Lainey Wilson, host of the 59th annual CMA Awards, opened up the Nov. 19 awards ceremony by paying tribute to her fellow country stars.
“Ever since I was a little girl, country music has been a huge part of my world,” she said. Growing up in small-town Louisiana, Wilson said her family never missed watching bull riding or the CMA Awards. And if they had to miss one, it wasn’t the CMA Awards.
Wilson said that the songs they’re celebrating tonight are the ones on her playlist when she’s sitting around the fire and or head-banging in the car.
“I could keep talking a little bit about these songs, or how ’bout I get my buddy Charlie Worsham up here and sing ’em for y’all?”
Worsham jumped on stage with a guitar in tow, and Wilson launched into a medley of some of country’s biggest hits, traveling through the crowd to greet the artists who perform them.

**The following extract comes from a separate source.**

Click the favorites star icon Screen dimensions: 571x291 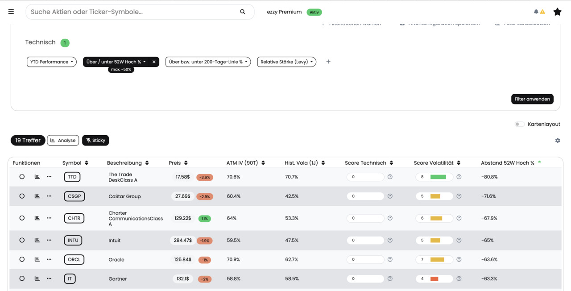point(557,12)
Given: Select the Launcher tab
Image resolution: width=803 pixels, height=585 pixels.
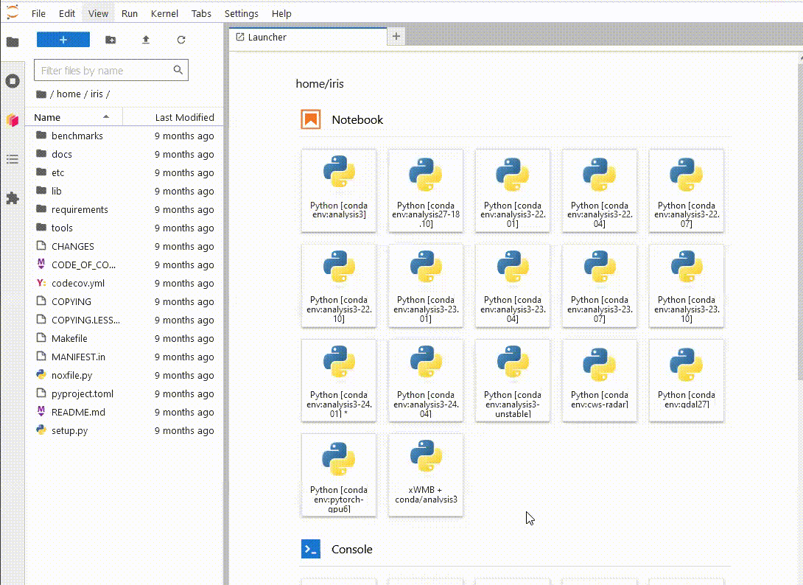Looking at the screenshot, I should [267, 37].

Starting out with Chris Stapleton’s “White Horse,” Wilson cycled her way through hits from across decades.
Wilson crooned “You Look Like You Love Me,” singing by Ella Langley in the crowd. She belted out “Redneck Woman,” singing the iconic lyric “I know all the words to every Charlie Daniels song” right next to Gretchen Wilson, who sat next to Hazel Daniels, Charlie’s widow, in the crowd.
As dancers jammed out in the aisle, Wilson greeted Lady A as she sang “Need You Now” and Miranda Lambert with “Gunpowder & Lead.”
She and Shaboozey duetted on his hit “A Bar Song (Tipsy)” before Little Big Town joined the fun for “Girl Crush.”
The number ended with some help from Keith Urban on guitar on vocals for his 1999 hit “Where The Blacktop Ends.”
The fiery number brought the crowd to their feet, singing along with timeless country hits of the past and present and setting a fiery and high-octane tone for night.
Wilson took the stage clad in a bold two-piece white and gold number, and a white cowboy hat to match.
Wilson is only the third woman to solo host the Country Music Awards, following in the footsteps of Dolly Parton in 1988 and Reba McEntire in 1991.
“I got some big ol’ shoes to fill, so I don’t take it lightly,” the 33-year-old country singer said at a Nov. 16 press conference in Nashville.